À faire cette semaine

  1. Ouvrez votre site et regardez le chat, s’il y en a un. Comprend-on en trois secondes qu’il s’agit d’un programme ? Sinon, renommez le widget et ajoutez une ligne au message d’accueil.
  2. Vérifiez quel outil vous avez installé et qui le fournit. S’il s’agit d’un assistant intégré à un service de réservation ou à votre constructeur de site, l’obligation de marquage lui incombe — mais c’est à vous de vous assurer qu’il la respecte.
  3. Si vous publiez des textes préparés avec de l’IA, organisez une vraie relecture. Pas une correction orthographique : une lecture sur le fond par quelqu’un qui connaît le sujet et répond de la publication. Le marquage devient alors inutile.
  4. Si l’on vous vend un système d’analyse des émotions, de reconnaissance faciale ou de vidéo « intelligente », arrêtez-vous et renseignez-vous séparément.
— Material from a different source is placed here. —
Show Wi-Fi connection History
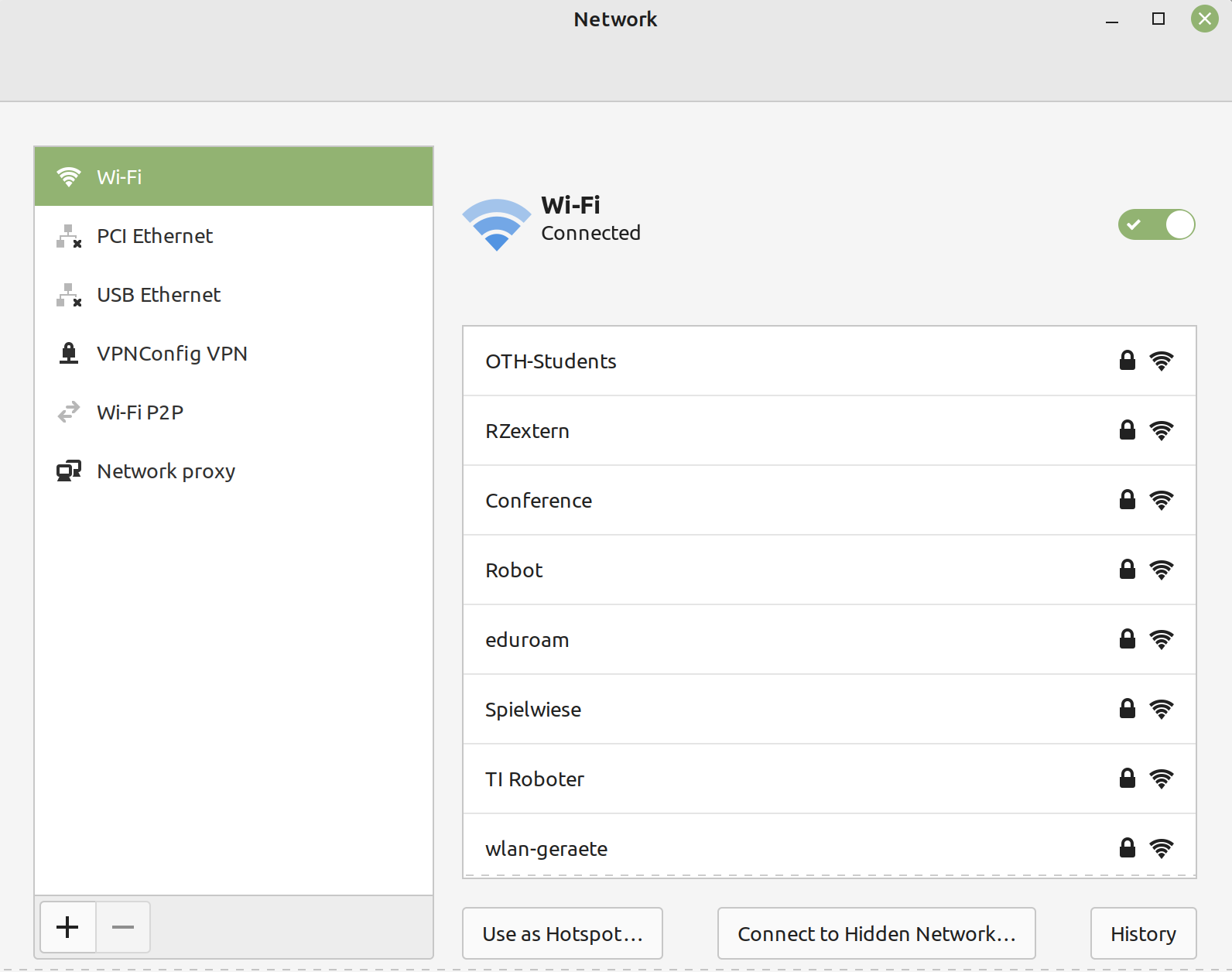Screen dimensions: 1232x972 tap(1143, 934)
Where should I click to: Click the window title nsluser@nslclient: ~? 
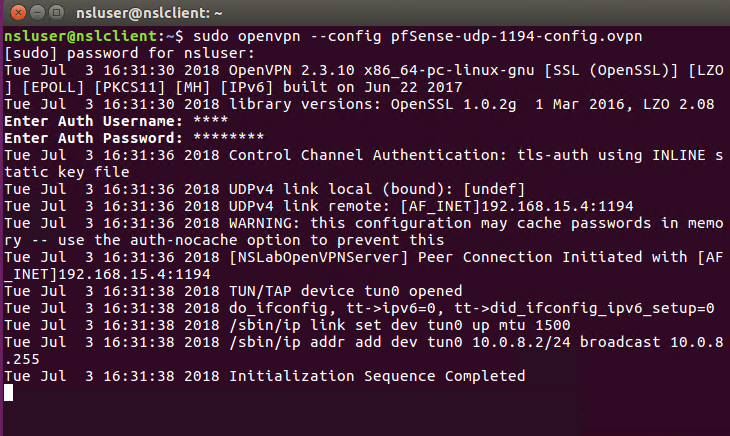click(x=149, y=13)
C’est le seul point de cette liste où les obligations du déployeur sont strictes et sans exception.
  5. Le reste ne vous concerne pas. Marques lisibles par machine, documentation technique des modèles, évaluations de conformité : tout cela pèse sur les fournisseurs.

En résumé

Les règles s’appliquent, les sanctions existent, et ce n’est pas une raison de paniquer. Pour le propriétaire d’un petit site en France, les nouvelles obligations tiennent en trois gestes : ne pas faire passer un robot pour un humain, ne pas faire passer une vidéo générée pour un tournage, et lire vraiment ce que l’on publie sous son nom. Tout le reste, le règlement l’adresse à ceux qui fabriquent les outils, pas à ceux qui les utilisent.

Si votre site n’existe pas encore ou a été monté à la hâte, commencez par les fondations : le guide « Un site pour micro-entrepreneur » détaille les pages obligatoires en droit français, l’utilité du bandeau de consentement et ce qui change lorsqu’on ajoute un chat ou un outil de mesure d’audience.

Informations à jour au 17 août 2026 et conformes au texte officiel du règlement et aux lignes directrices de la Commission européenne, dont les liens figurent dans le texte. Webinkub décline toute responsabilité quant aux évolutions législatives et aux décisions prises sur la base de cet article. Si vous utilisez la biométrie ou des systèmes de sélection de personnes, consultez un avocat.